*** Data ***

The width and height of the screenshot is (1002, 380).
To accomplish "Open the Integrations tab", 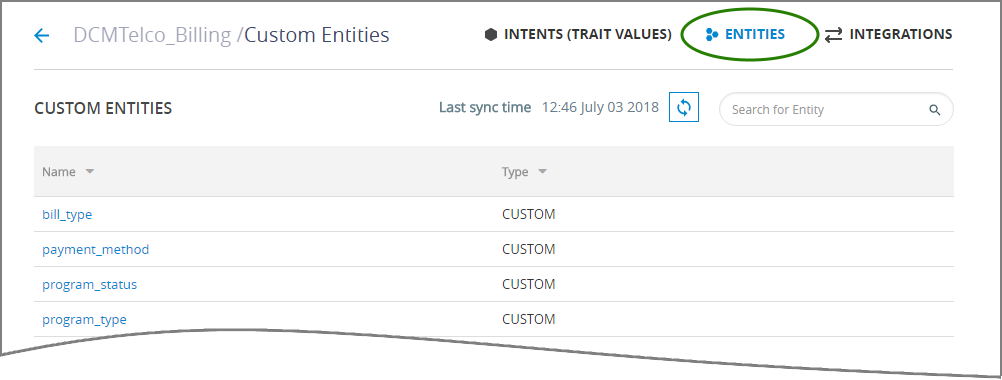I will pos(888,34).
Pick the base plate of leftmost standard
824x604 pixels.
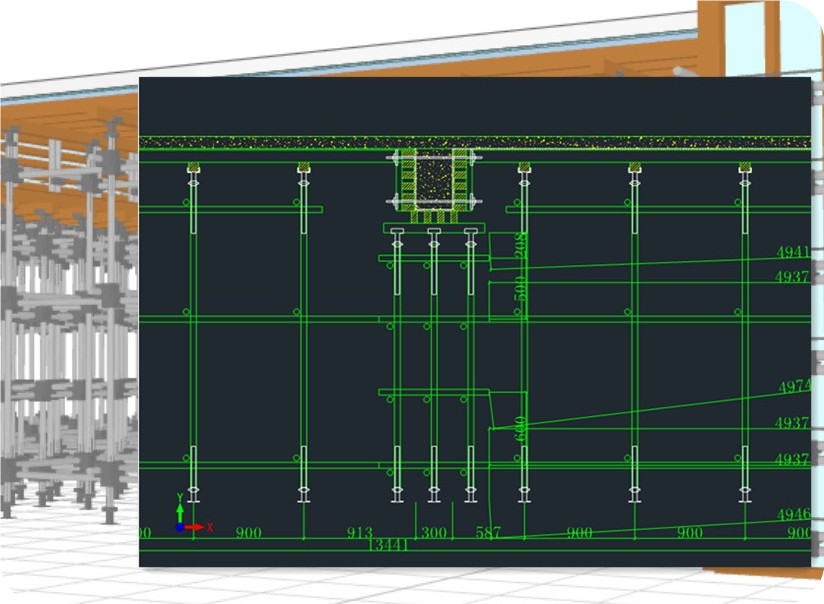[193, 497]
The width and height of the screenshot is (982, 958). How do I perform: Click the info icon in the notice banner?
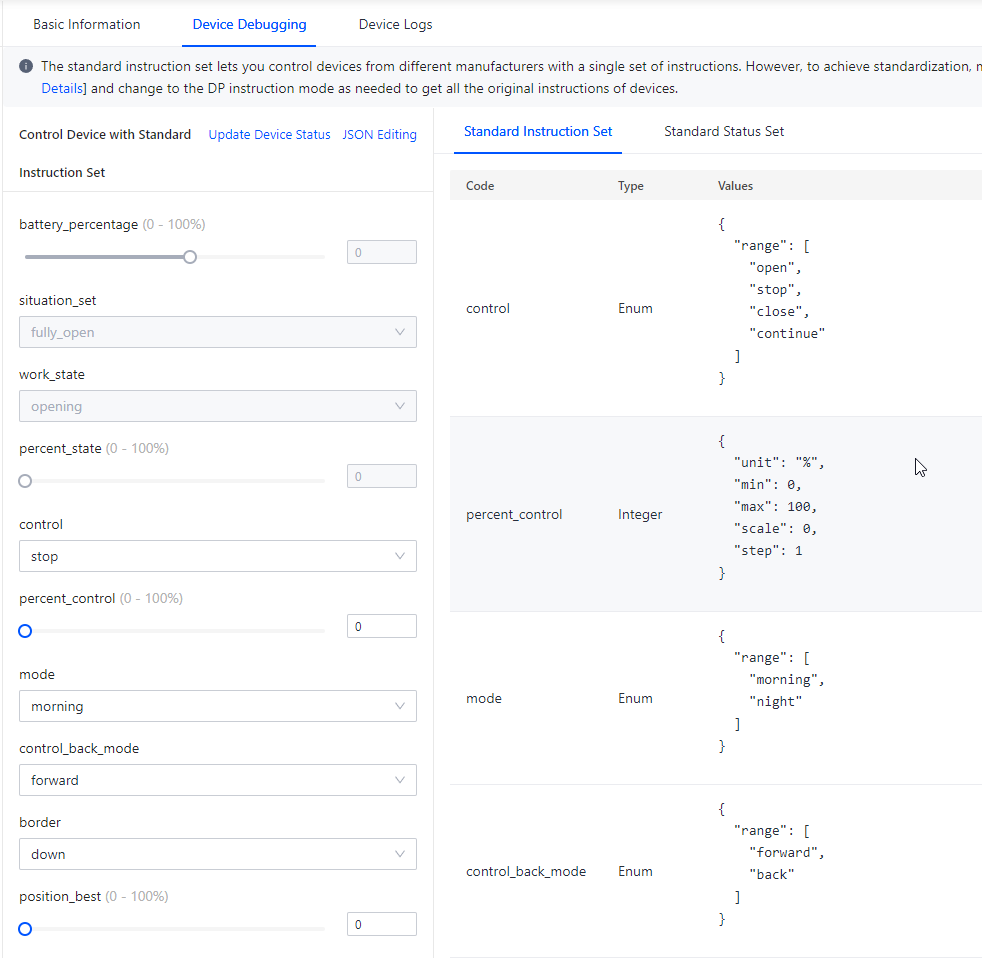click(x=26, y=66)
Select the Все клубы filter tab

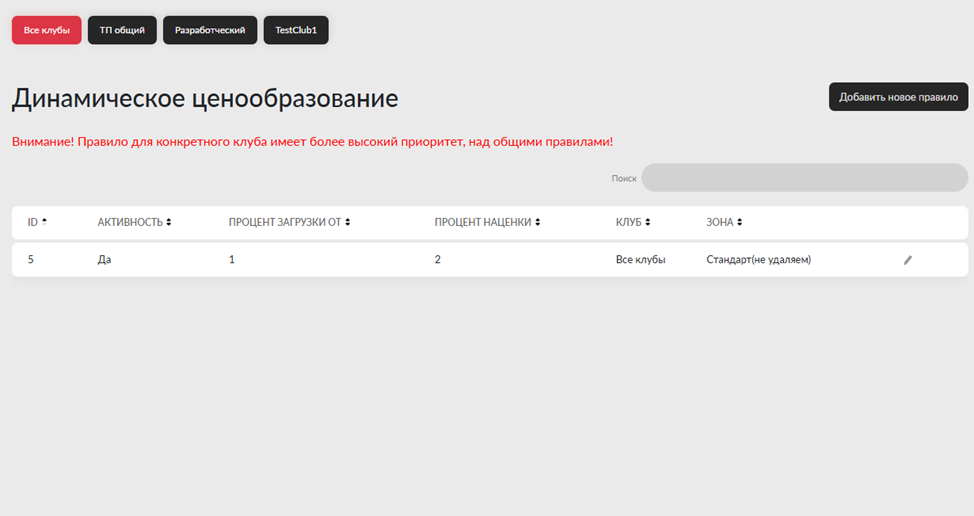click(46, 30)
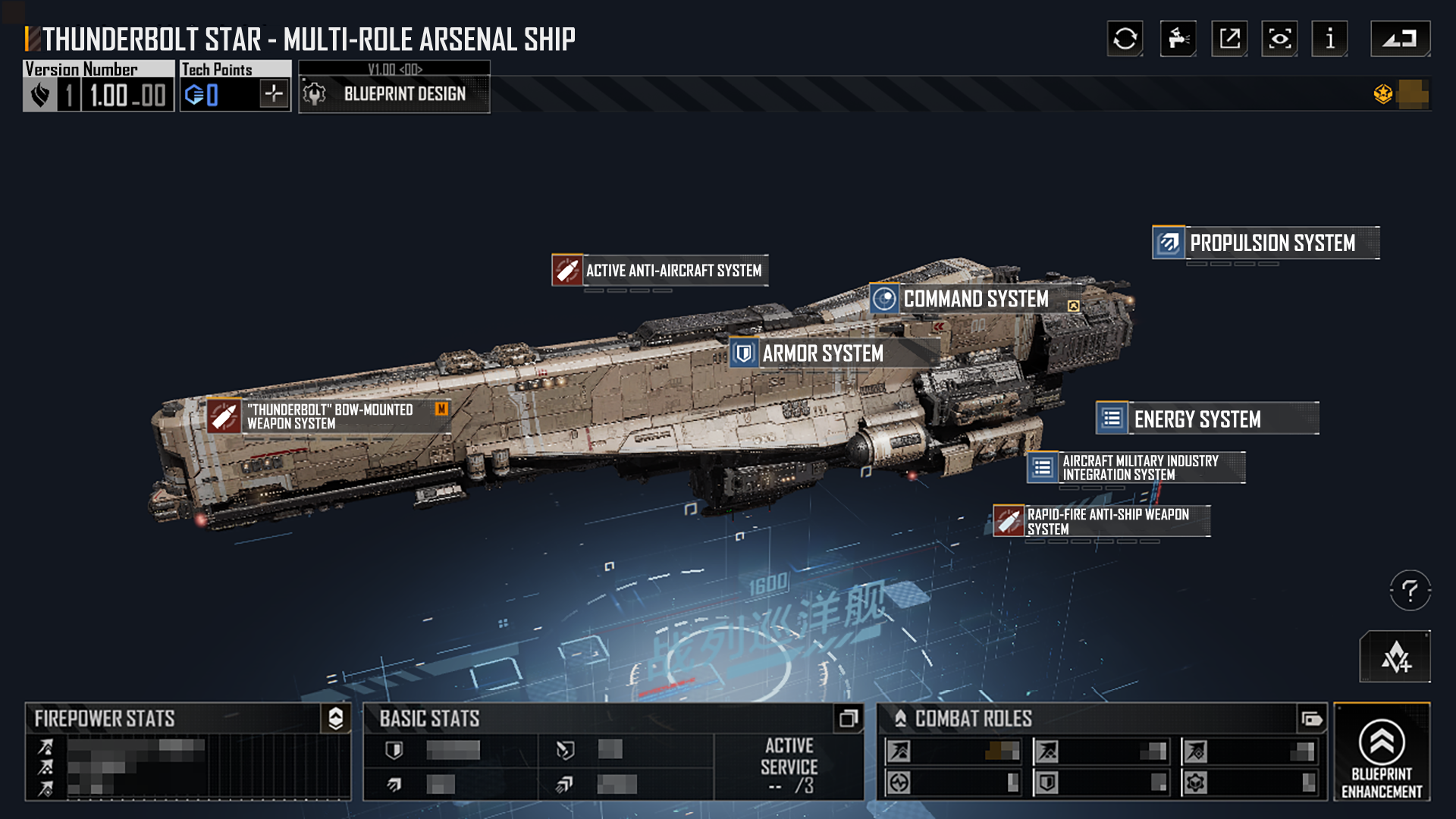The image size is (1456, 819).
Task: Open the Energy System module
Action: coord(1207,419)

***

▶ **Exercise objective**:
Your answer must consist only of the lines from the one containing "824x604 pixels." through the end of the entries, restated word for word, with no pictures.

▶ **Exercise output**:
824x604 pixels.
[193, 497]
The width and height of the screenshot is (982, 958). How do I perform: Click the info icon in the notice banner?
click(x=26, y=66)
Select the Все клубы filter tab

click(46, 30)
The image size is (1456, 819).
Task: Open the Energy System module
Action: coord(1207,419)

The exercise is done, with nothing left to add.